WHAT TO DO ::
From the listing below, retype exactly the line holding "You are a computer-use agent. Screen dimensions: 251x119", the line holding "Instruction: Click the ACCU_S_OUT output pin", and the lines between them; skip everything else.

DATA FOR THE TASK ::

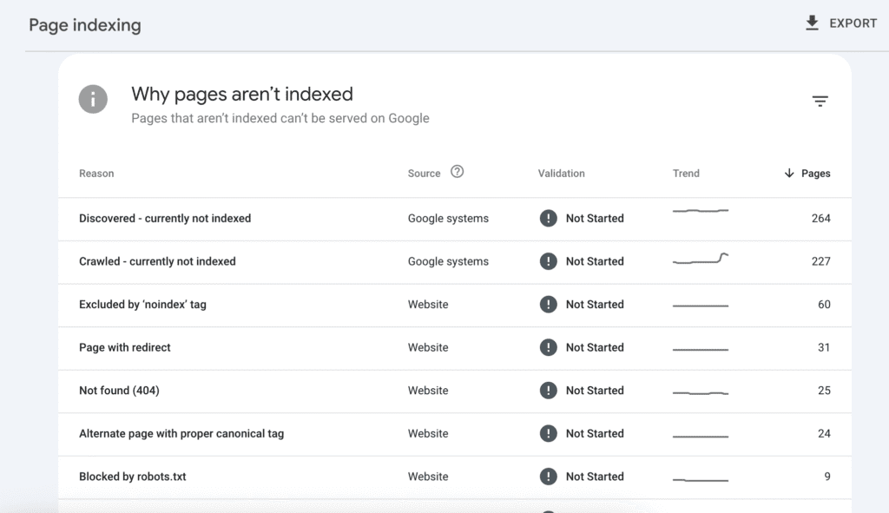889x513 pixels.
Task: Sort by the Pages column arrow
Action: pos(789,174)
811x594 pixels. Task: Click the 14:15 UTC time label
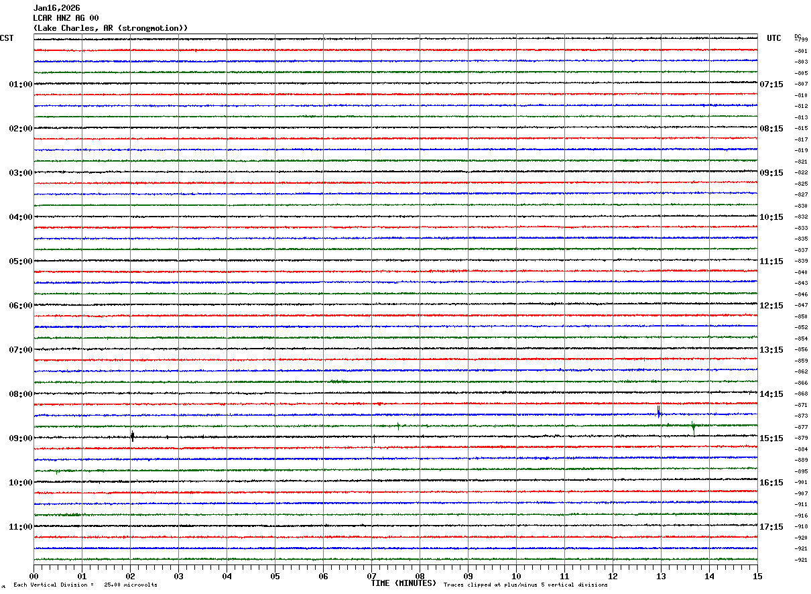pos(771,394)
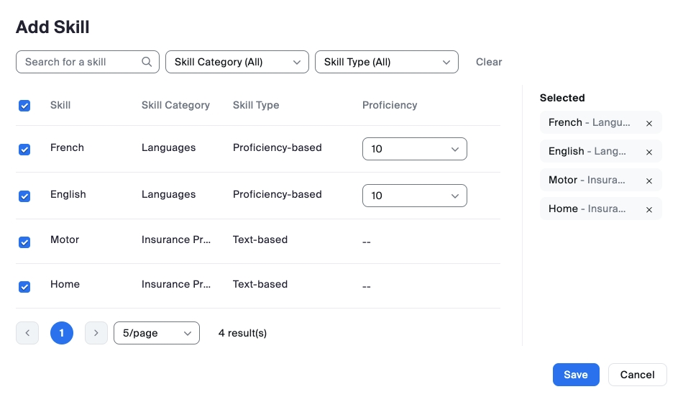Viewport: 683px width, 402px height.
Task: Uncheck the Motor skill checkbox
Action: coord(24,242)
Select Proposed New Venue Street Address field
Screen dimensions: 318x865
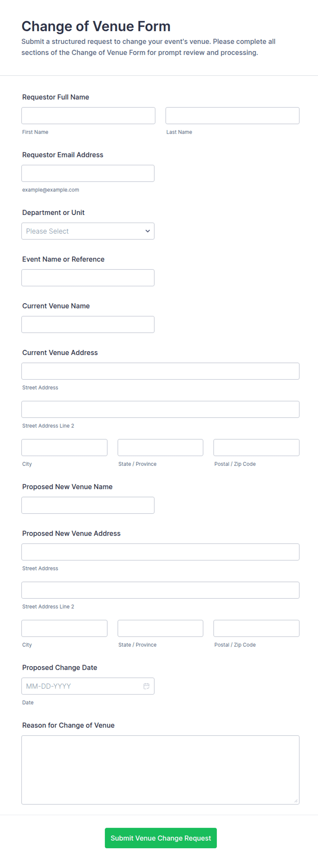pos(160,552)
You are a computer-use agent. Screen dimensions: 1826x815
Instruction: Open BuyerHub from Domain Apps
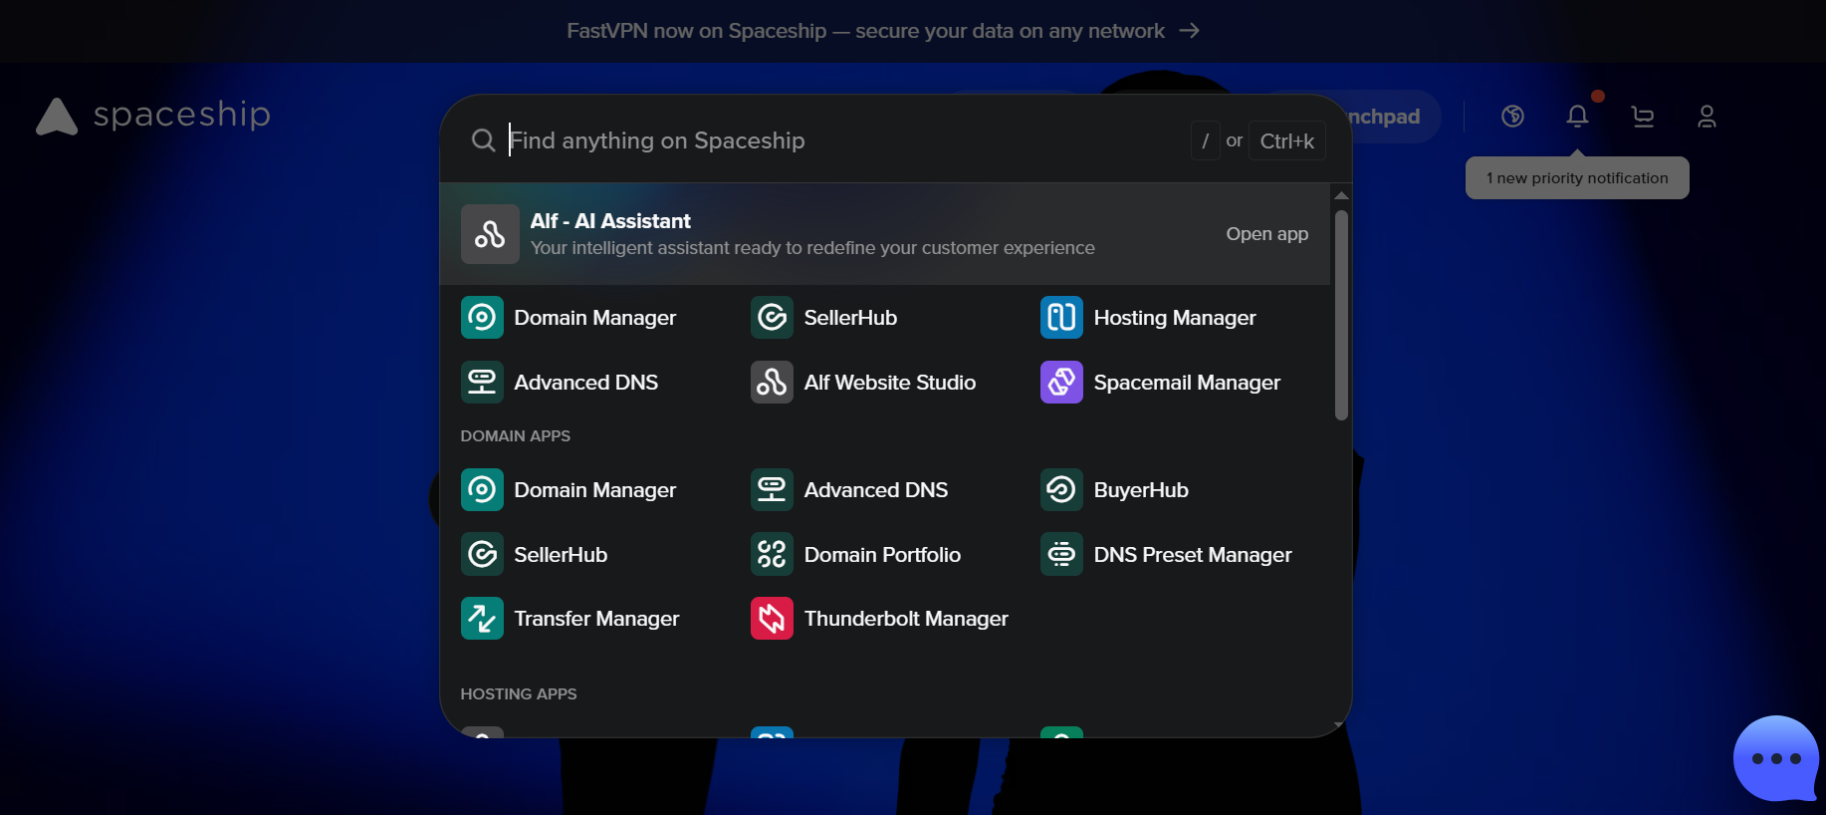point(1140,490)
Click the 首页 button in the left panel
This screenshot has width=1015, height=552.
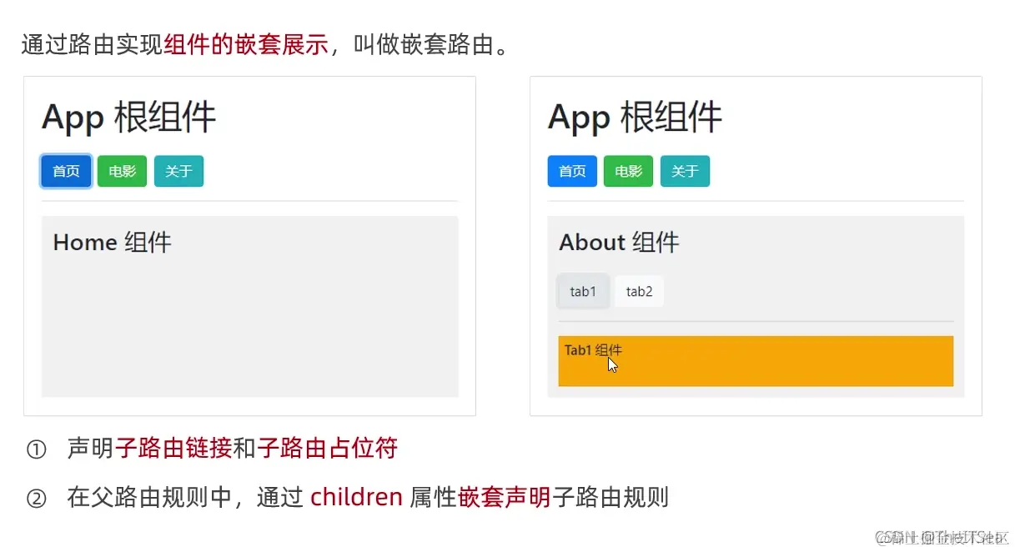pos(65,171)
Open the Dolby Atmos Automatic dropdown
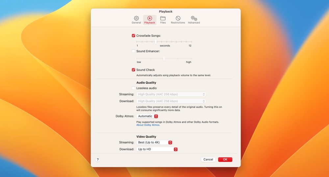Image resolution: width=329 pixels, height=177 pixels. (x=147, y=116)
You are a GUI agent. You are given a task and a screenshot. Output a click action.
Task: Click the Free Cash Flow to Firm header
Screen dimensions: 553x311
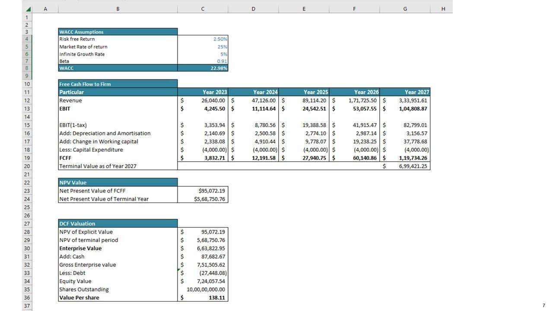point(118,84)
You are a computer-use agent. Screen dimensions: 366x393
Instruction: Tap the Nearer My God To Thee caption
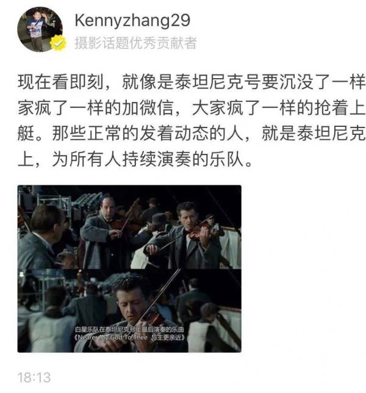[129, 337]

==

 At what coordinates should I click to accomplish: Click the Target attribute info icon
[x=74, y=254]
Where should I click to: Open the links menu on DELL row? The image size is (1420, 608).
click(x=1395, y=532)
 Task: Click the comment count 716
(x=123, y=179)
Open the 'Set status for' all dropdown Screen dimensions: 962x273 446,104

==

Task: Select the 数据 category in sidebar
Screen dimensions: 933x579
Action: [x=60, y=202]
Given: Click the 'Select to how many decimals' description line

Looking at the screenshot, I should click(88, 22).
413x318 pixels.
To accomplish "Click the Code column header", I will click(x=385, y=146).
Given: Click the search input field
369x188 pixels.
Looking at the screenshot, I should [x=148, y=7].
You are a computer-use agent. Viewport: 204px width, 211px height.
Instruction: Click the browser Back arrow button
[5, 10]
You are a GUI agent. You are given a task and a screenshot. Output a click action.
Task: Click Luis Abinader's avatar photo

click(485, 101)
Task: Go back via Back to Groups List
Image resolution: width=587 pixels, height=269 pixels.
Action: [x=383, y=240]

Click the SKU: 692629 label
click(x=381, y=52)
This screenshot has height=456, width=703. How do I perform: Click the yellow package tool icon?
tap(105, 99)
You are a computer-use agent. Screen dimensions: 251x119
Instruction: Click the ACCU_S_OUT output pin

EXERCISE SOLUTION ::
You are a computer-use agent. Screen dimensions: 251x119
Instruction: Click the ACCU_S_OUT output pin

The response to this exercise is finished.